++++ PROVIDED RECORDS

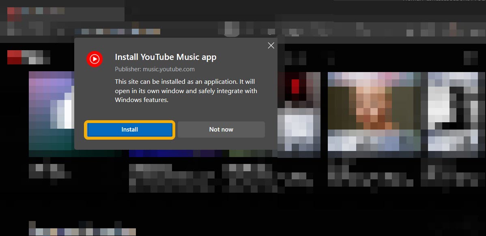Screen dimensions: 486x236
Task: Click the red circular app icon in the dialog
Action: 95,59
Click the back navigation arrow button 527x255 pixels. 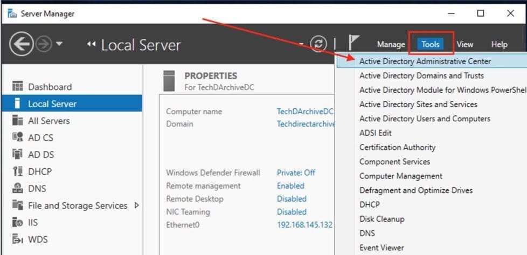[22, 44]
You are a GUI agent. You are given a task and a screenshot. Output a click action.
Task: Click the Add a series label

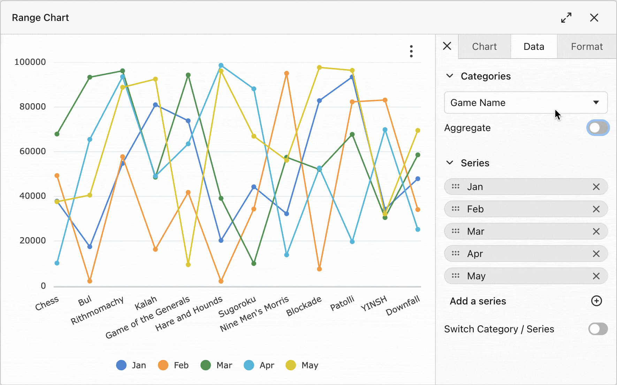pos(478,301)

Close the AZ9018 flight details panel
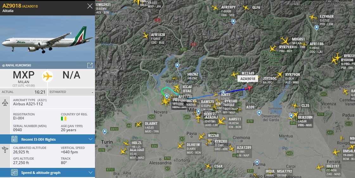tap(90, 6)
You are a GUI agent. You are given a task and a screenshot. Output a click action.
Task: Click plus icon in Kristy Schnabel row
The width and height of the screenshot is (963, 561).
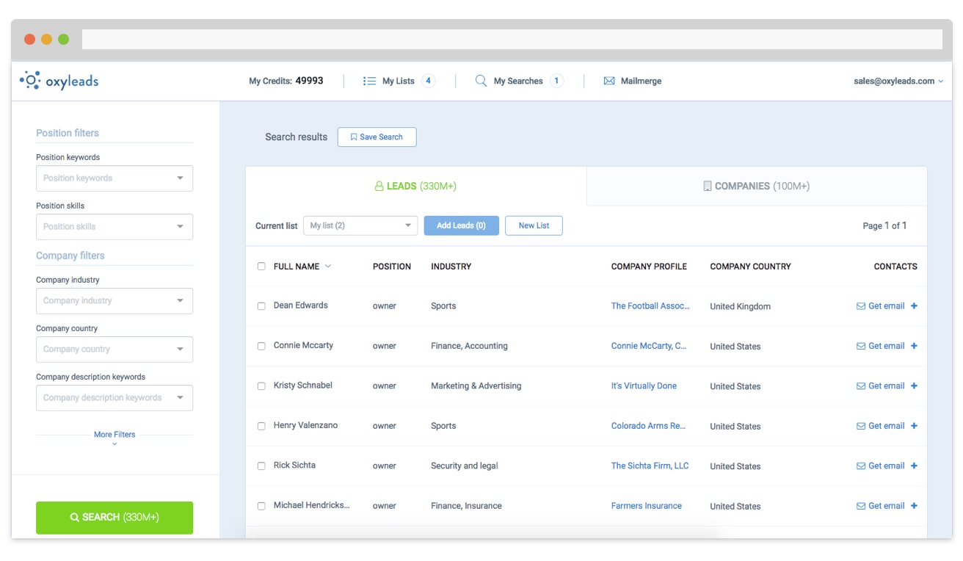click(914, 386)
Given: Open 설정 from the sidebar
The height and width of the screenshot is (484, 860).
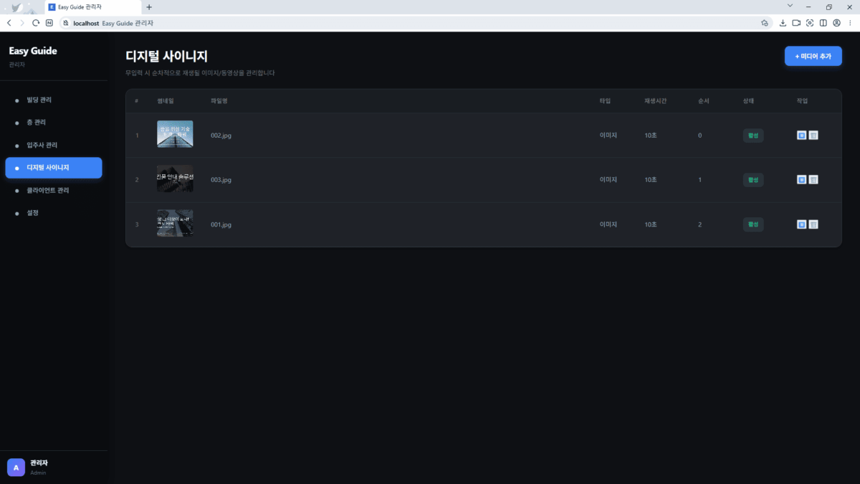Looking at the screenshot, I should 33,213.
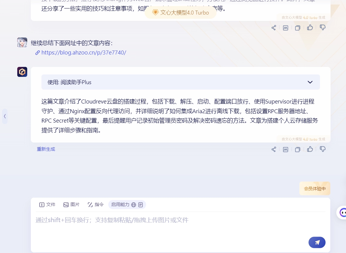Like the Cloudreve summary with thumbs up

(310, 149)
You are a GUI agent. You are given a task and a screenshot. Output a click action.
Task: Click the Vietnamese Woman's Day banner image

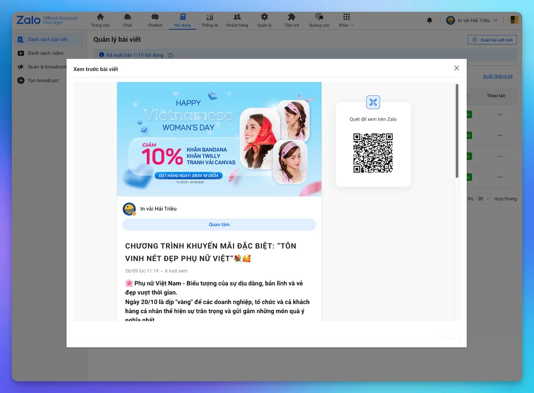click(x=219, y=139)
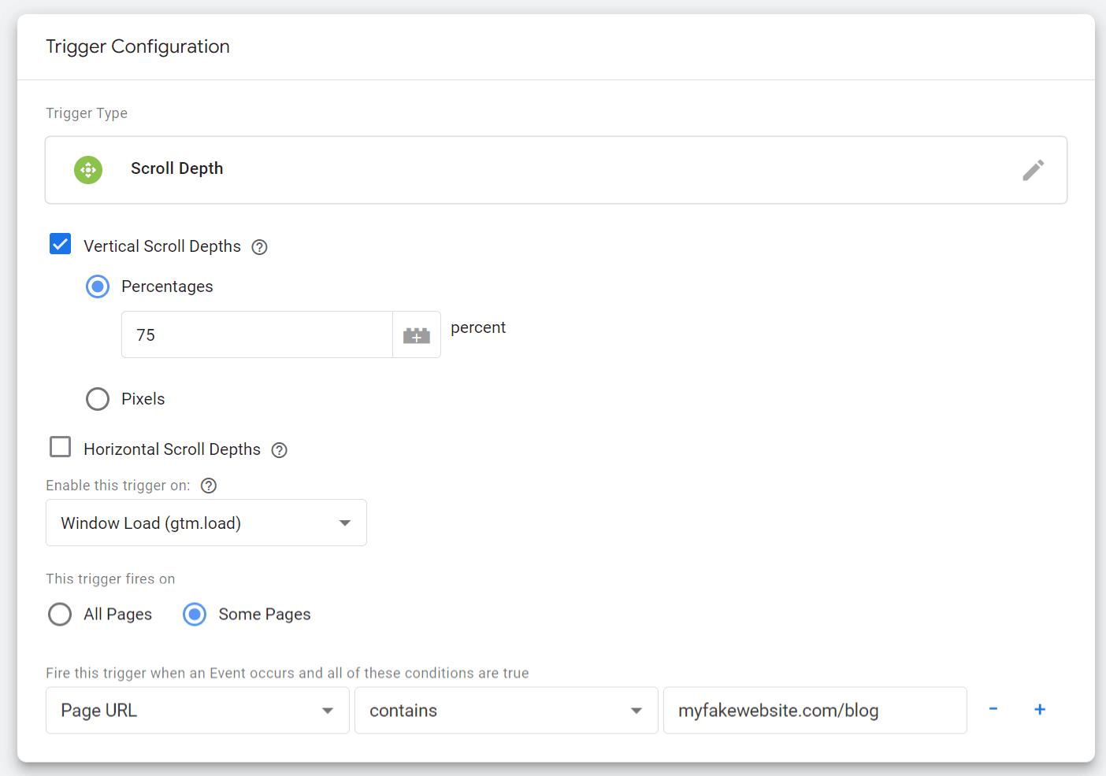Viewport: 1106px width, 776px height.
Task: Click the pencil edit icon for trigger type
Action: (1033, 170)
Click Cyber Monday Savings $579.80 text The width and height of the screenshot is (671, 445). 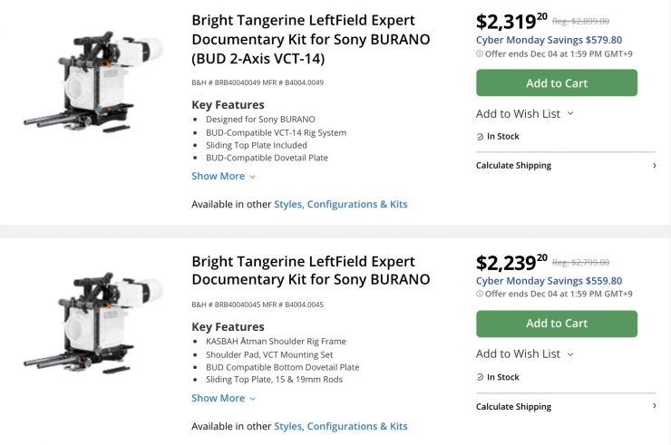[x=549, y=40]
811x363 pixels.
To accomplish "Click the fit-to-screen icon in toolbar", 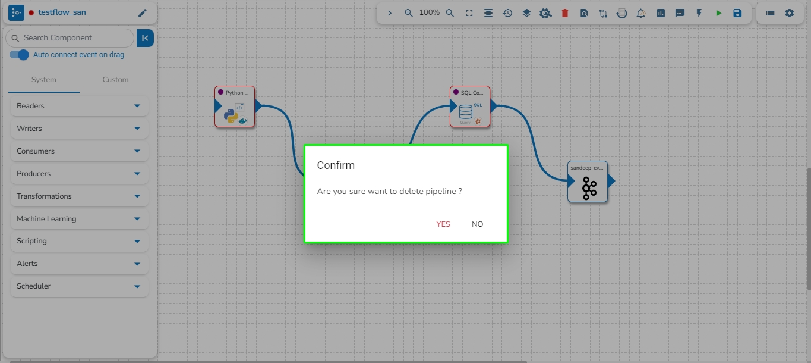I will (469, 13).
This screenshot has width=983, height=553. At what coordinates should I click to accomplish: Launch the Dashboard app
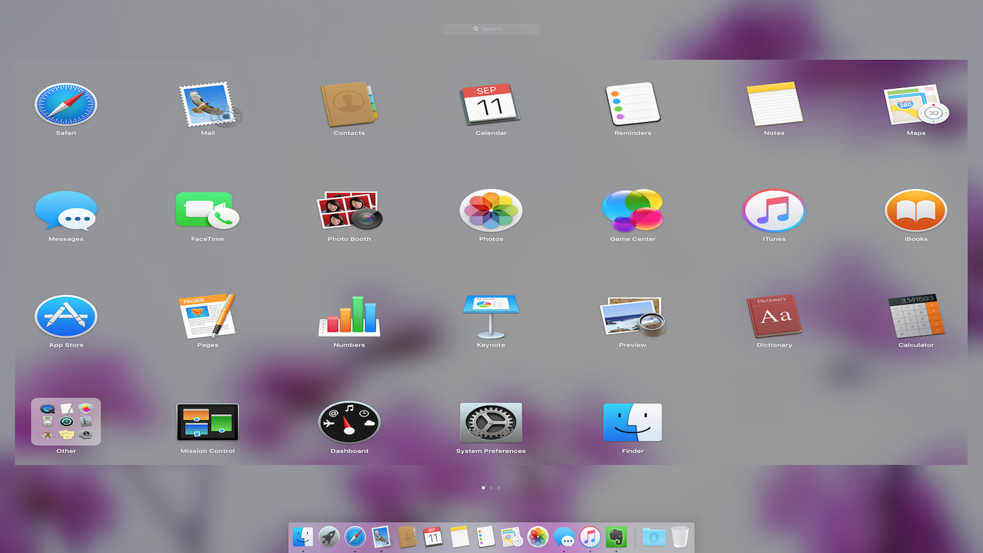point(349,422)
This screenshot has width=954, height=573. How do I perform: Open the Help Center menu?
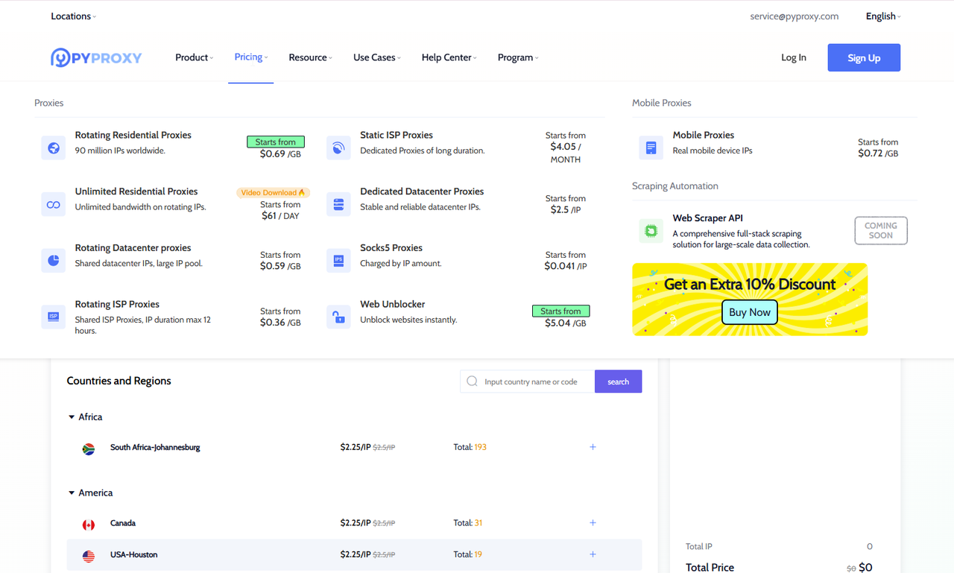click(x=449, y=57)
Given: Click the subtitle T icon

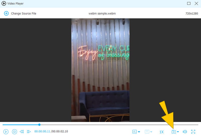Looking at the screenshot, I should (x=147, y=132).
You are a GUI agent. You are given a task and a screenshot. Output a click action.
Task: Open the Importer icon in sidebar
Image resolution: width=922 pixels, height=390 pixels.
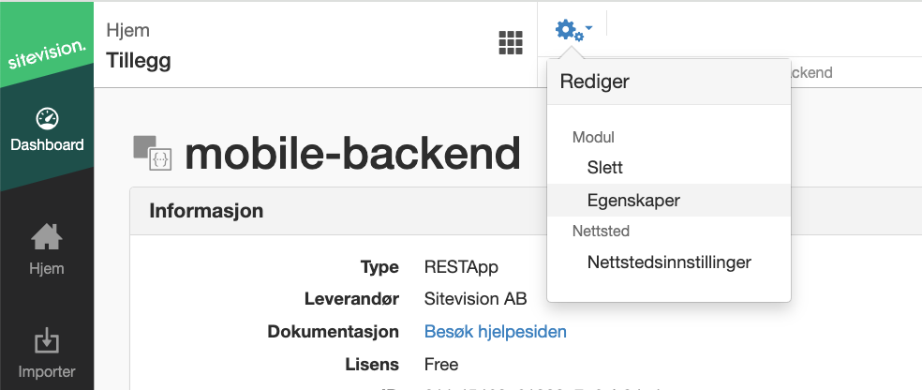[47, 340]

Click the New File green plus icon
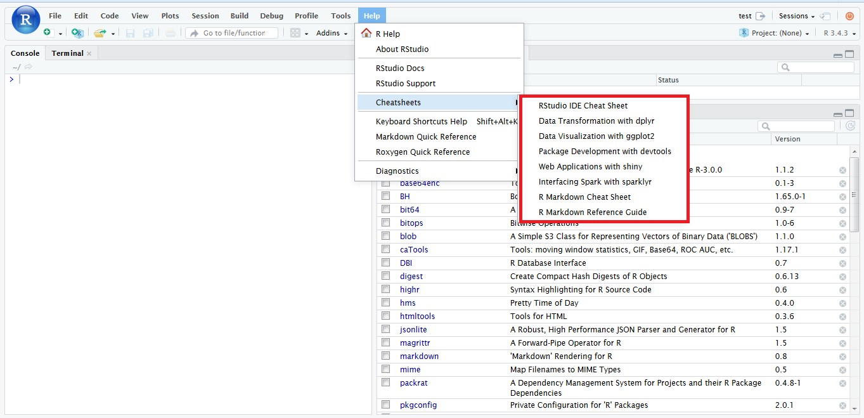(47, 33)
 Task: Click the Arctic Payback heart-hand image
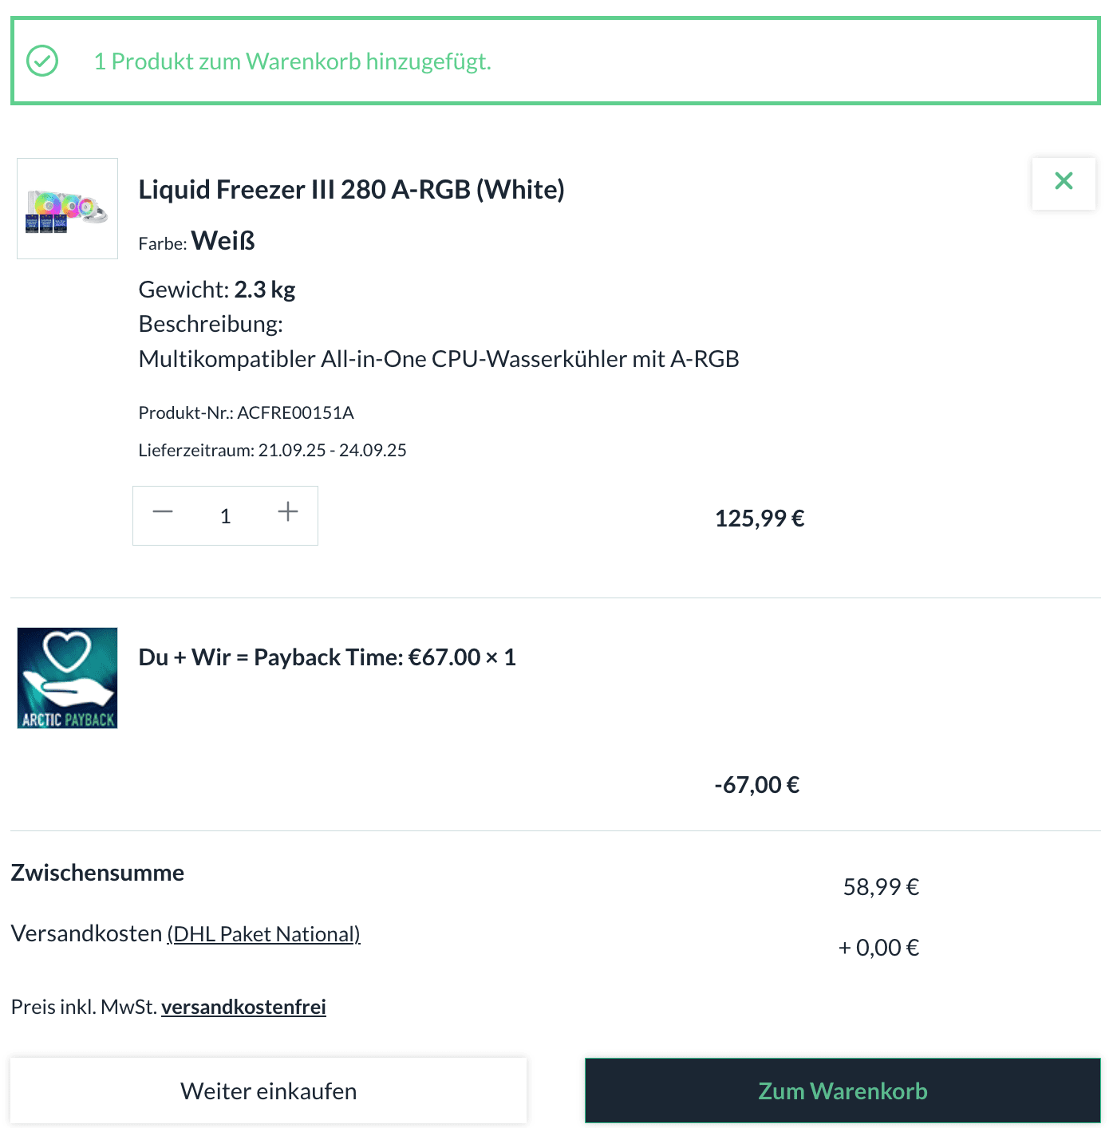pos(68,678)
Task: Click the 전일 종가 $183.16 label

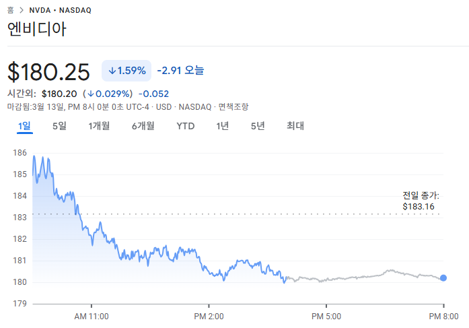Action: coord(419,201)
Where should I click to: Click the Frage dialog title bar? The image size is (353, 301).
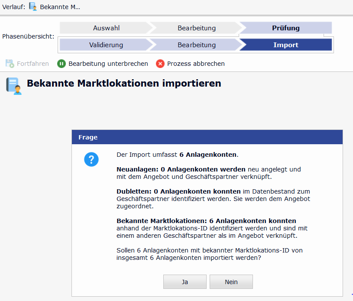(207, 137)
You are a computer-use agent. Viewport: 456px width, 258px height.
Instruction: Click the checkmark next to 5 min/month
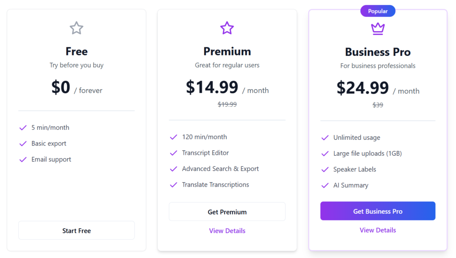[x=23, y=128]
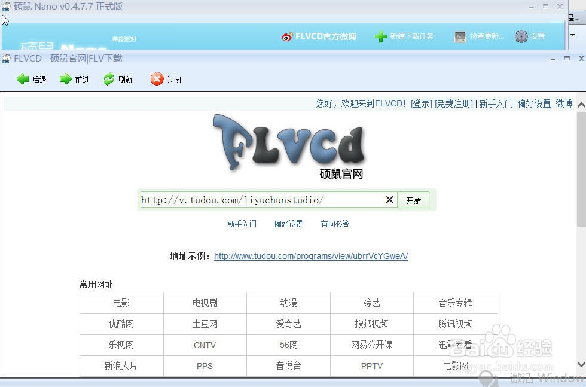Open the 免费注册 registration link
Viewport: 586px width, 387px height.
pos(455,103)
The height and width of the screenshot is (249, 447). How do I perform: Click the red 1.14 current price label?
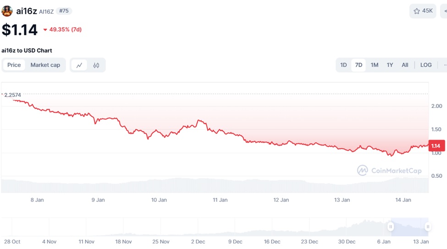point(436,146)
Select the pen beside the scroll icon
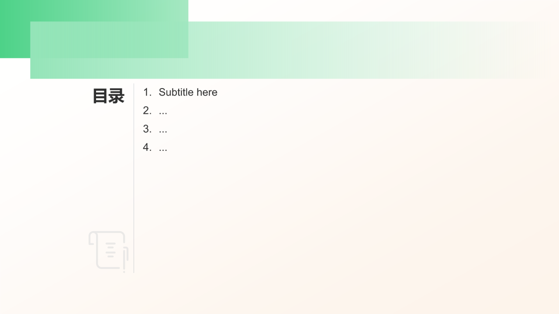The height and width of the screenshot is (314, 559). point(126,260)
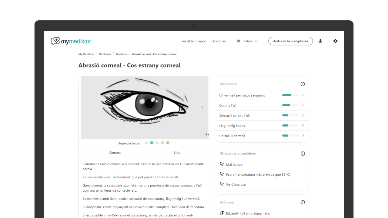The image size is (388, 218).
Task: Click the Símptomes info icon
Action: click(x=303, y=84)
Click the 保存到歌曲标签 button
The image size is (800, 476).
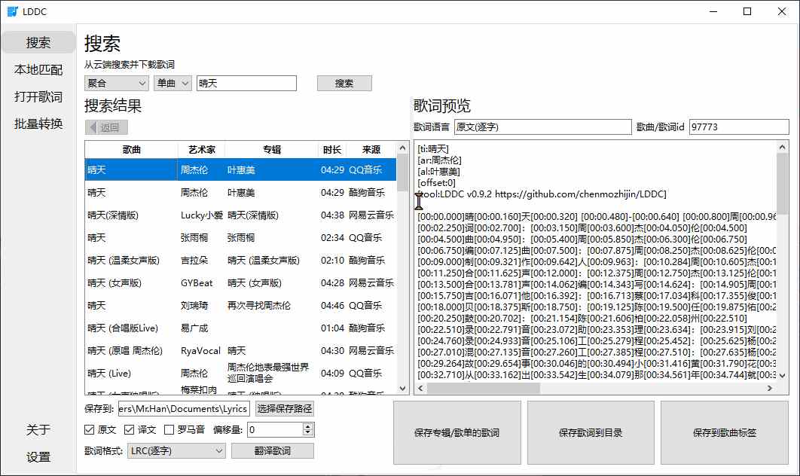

++++++++

● **EXERCISE**:
Count every line of the records that includes "sidebar", and give that number with no other words.

● **FINISHED TASK**:
2